[Entries taken from a collection]
═══

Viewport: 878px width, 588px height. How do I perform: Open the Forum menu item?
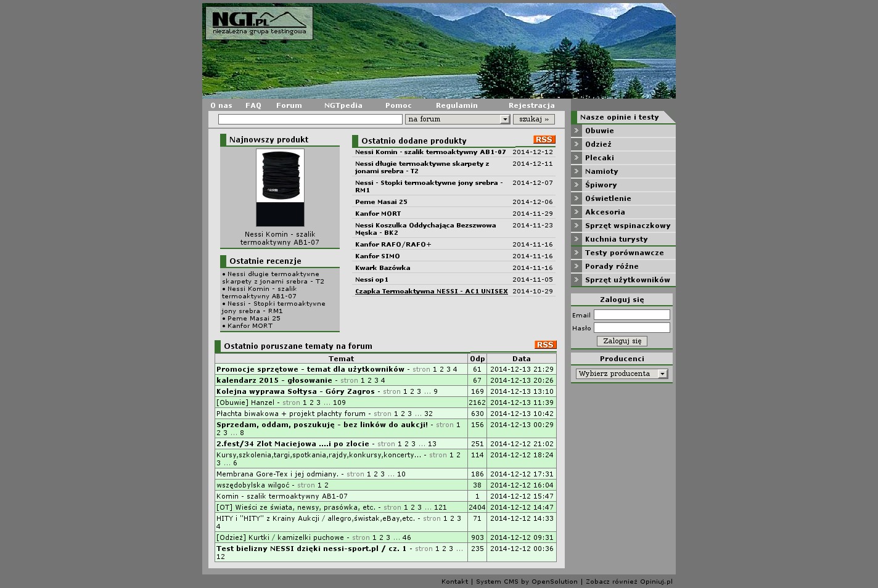coord(289,105)
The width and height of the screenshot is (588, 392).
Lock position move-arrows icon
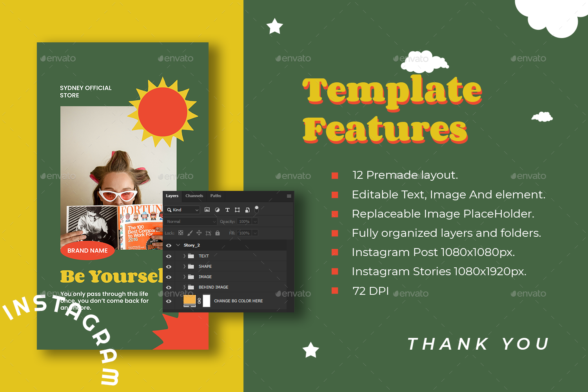pos(199,233)
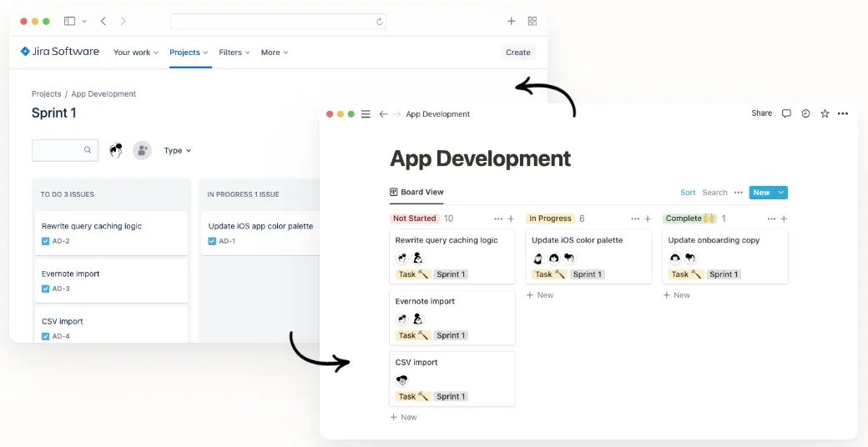Viewport: 868px width, 447px height.
Task: Click the AD-3 task checkbox icon
Action: [45, 289]
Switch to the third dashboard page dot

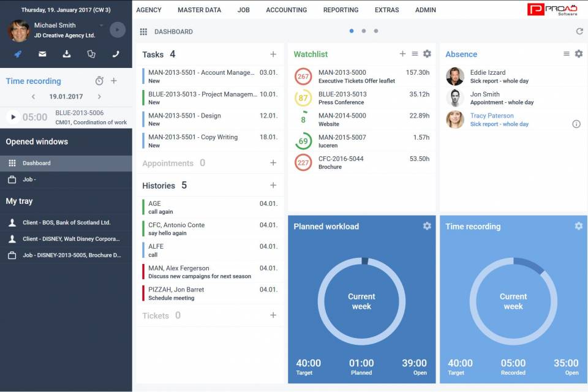[376, 31]
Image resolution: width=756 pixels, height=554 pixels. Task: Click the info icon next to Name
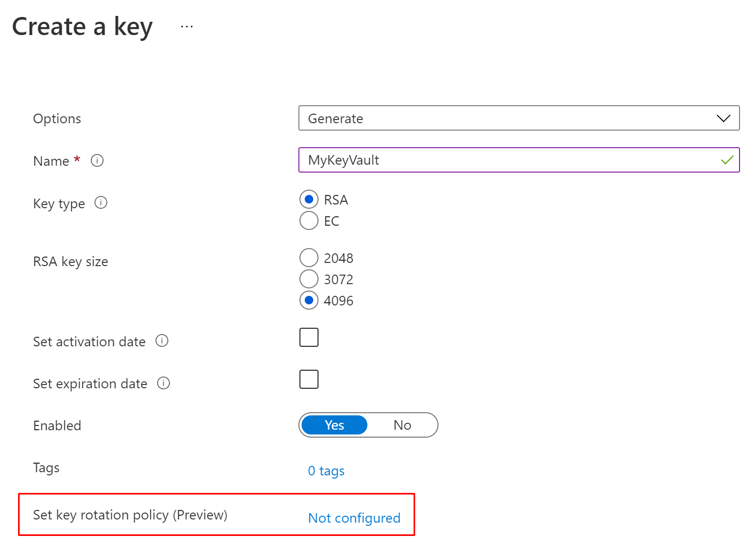97,160
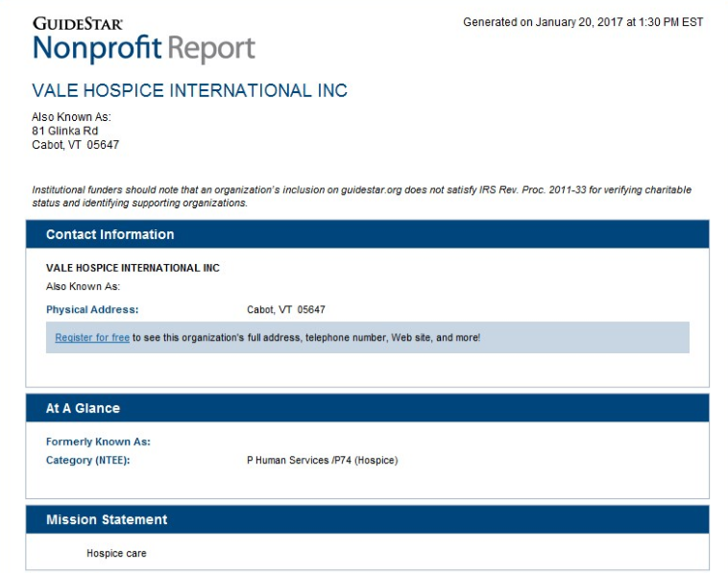Image resolution: width=728 pixels, height=573 pixels.
Task: Click the 'Cabot, VT 05647' physical address value
Action: 286,310
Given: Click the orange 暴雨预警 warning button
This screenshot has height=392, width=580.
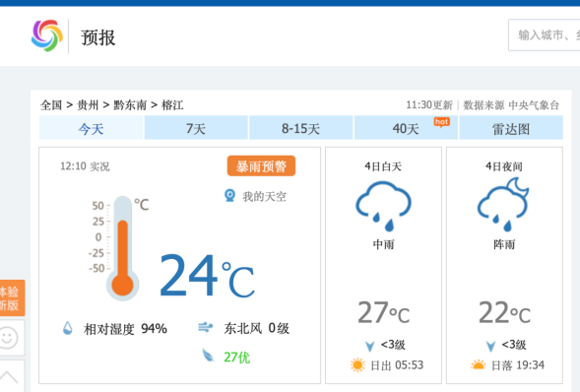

═══

WORK INSTRUCTIONS -> Print all the entries exactly as they appear, without the pictures.

RESPONSE TO THIS EXERCISE ->
Viewport: 878px width, 588px height. How do I perform: Open the Forum menu item?
coord(289,105)
The width and height of the screenshot is (588, 392).
Lock position move-arrows icon
pos(199,233)
Viewport: 868px width, 447px height.
Task: Click the AD-3 task checkbox icon
Action: [45, 289]
Switch to the third dashboard page dot

[376, 31]
Image resolution: width=756 pixels, height=554 pixels. Task: Click the info icon next to Name
97,160
Image resolution: width=728 pixels, height=573 pixels.
Task: Click the 'Cabot, VT 05647' physical address value
Action: 286,310
Given: Click the orange 暴雨预警 warning button
This screenshot has height=392, width=580.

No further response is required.